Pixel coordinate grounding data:
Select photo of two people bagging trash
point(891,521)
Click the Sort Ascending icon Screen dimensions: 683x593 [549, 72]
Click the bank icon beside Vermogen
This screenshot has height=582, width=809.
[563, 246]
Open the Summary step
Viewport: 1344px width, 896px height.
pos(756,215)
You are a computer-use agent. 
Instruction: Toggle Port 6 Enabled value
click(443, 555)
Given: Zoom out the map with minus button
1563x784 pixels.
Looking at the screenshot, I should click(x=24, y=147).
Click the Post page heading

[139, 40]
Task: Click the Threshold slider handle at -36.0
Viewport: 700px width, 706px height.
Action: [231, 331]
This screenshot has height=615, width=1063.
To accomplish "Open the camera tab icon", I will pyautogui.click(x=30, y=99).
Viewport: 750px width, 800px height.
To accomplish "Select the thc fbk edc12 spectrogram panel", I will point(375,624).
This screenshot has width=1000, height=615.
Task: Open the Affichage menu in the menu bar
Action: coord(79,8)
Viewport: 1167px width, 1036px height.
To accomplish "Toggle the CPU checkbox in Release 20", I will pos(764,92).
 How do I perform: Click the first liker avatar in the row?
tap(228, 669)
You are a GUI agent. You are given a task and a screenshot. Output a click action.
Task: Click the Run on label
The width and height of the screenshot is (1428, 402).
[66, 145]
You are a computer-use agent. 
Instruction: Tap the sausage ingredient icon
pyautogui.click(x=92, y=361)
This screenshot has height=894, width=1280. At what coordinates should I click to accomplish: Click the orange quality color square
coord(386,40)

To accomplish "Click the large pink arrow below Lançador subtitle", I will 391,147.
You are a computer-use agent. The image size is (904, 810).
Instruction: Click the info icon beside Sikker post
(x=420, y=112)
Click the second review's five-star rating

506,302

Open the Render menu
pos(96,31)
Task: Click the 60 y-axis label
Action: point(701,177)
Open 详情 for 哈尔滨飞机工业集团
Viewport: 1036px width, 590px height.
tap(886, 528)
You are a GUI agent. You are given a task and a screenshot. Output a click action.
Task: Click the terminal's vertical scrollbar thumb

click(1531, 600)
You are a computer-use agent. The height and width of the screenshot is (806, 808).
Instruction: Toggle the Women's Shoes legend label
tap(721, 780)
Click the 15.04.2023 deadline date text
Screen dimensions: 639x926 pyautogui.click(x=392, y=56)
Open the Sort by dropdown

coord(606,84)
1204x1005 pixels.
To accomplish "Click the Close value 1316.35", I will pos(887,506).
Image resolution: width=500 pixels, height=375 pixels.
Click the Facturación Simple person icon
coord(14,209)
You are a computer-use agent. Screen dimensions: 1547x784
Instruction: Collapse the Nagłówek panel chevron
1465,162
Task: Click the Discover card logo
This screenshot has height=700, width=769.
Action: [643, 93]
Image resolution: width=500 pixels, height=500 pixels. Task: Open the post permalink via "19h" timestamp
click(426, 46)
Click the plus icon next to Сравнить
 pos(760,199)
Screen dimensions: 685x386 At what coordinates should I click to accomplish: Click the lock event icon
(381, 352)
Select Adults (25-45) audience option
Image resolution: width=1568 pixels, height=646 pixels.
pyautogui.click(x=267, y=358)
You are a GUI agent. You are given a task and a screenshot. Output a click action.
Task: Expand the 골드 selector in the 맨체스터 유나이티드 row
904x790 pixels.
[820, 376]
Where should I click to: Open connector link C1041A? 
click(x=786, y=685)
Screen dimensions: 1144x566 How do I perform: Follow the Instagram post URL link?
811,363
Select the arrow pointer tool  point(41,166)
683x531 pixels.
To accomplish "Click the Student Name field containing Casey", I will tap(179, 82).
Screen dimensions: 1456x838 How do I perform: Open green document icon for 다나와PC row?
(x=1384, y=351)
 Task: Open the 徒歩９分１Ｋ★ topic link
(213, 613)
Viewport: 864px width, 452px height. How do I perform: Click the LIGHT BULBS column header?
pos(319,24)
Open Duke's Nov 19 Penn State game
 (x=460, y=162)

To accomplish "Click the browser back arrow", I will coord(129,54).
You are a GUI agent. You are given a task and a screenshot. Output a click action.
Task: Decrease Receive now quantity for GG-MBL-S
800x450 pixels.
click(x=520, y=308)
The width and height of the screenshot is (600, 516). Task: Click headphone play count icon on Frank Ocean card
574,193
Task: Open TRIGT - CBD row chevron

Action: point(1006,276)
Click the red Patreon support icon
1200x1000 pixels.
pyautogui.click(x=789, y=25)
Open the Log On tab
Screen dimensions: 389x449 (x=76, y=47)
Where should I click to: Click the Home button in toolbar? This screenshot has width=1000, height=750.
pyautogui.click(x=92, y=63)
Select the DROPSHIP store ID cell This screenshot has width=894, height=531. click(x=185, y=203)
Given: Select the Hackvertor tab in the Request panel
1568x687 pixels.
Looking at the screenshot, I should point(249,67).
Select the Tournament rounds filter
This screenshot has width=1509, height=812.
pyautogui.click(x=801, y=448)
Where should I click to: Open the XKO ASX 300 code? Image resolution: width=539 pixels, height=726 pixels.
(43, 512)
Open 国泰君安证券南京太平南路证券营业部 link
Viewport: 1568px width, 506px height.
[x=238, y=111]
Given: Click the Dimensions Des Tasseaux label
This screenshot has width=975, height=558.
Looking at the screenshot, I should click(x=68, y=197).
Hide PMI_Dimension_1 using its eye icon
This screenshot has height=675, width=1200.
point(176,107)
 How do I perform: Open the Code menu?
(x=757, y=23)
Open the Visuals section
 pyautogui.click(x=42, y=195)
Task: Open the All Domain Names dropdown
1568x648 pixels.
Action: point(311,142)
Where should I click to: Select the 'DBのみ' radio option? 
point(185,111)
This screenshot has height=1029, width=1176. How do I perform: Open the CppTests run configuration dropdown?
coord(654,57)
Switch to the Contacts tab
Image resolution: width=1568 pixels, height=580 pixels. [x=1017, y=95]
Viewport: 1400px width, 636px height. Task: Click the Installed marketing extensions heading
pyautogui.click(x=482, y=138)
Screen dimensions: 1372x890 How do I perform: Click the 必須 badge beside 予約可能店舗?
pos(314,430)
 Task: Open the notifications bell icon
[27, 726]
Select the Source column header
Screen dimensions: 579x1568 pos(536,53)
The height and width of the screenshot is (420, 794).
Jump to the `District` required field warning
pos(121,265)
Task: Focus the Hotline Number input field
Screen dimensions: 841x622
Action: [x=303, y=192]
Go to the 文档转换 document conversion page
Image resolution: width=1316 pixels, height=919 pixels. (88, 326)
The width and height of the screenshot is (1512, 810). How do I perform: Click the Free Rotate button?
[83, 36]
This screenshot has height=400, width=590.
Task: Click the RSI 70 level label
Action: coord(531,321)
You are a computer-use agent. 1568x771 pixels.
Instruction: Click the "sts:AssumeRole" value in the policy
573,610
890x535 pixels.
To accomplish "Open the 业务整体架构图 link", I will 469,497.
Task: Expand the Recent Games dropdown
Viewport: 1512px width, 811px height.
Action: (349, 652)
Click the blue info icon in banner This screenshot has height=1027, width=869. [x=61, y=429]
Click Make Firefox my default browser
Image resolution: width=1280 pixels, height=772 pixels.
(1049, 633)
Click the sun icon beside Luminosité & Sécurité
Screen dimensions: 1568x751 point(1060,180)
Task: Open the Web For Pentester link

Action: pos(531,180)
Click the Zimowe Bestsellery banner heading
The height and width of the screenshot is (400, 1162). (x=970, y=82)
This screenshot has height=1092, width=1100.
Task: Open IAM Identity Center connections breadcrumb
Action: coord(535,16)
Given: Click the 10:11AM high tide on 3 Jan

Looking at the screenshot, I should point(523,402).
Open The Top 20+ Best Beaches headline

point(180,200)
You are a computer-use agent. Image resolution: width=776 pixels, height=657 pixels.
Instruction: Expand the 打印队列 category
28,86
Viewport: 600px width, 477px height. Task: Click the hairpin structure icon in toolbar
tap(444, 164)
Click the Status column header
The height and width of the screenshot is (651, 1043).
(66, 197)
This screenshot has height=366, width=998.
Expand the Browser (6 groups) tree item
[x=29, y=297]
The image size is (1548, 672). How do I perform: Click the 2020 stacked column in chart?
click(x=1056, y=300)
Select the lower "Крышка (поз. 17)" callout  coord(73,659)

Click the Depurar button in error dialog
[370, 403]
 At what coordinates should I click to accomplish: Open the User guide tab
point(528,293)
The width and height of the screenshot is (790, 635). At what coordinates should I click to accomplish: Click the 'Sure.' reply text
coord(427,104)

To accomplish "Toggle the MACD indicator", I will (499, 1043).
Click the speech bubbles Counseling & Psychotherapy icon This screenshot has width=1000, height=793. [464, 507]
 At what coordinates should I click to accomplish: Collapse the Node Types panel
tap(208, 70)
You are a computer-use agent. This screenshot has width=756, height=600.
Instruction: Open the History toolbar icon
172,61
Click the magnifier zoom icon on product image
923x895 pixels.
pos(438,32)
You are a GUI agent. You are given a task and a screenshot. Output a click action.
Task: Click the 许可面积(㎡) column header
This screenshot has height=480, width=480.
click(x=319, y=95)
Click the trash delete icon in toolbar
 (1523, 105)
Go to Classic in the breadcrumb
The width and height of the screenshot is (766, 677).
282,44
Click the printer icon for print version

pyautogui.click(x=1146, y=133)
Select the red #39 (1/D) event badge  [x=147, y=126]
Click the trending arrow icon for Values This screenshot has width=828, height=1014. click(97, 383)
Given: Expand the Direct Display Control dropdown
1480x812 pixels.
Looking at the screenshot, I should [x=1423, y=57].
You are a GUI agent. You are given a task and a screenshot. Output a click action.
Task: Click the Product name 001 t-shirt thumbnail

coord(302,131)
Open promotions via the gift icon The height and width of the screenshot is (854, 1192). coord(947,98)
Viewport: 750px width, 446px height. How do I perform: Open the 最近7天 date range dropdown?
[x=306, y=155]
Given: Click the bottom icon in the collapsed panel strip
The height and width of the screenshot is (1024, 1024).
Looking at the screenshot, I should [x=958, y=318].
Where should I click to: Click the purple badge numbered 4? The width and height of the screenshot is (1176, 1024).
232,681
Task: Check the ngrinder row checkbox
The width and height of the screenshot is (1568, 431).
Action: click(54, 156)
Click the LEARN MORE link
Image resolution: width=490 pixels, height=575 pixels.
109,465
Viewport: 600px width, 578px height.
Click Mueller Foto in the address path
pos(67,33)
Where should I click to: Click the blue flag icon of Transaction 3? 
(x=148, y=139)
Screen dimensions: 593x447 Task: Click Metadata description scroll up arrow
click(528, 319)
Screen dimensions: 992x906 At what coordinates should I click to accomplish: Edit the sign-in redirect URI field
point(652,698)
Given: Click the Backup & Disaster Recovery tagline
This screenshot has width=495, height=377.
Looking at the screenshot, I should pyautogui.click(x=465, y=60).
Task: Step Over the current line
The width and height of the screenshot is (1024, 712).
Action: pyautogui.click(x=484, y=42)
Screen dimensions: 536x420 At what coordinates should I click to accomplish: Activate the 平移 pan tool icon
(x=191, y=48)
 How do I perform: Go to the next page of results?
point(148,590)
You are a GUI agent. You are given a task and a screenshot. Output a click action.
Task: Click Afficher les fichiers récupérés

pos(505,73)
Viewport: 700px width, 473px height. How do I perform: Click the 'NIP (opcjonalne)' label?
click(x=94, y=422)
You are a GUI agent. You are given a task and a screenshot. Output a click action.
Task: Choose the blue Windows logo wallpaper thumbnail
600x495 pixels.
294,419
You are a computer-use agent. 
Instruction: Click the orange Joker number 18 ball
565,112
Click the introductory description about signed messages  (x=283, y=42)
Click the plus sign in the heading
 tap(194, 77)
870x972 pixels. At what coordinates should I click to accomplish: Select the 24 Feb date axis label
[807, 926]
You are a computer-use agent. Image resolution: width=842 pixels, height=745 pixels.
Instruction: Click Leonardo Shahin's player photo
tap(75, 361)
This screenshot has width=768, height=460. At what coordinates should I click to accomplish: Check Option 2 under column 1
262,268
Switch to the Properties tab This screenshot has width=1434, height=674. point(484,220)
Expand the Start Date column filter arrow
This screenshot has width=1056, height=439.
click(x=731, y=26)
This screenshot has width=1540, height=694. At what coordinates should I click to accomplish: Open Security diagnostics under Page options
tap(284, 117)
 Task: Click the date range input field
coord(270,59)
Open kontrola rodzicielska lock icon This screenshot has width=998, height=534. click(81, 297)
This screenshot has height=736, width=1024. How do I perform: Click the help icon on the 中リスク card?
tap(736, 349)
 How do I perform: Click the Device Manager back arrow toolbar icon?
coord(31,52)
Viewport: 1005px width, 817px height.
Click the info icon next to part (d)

What the task asks:
Show every line of the data that includes the string "computer".

Answer area:
You are a computer-use agent. 
You are a computer-use agent. 
You are a computer-use agent. The image size is (904, 810).
You are a computer-use agent. The height and width of the screenshot is (806, 808).
You are a computer-use agent. Screen dimensions: 1547x784
You are a computer-use agent. 1568x771 pixels.
You are a computer-use agent. Image resolution: width=776 pixels, height=657 pixels.
You are a computer-use agent. This screenshot has width=756, height=600.
You are a computer-use agent. 
You are a computer-use agent. Image resolution: width=842 pixels, height=745 pixels.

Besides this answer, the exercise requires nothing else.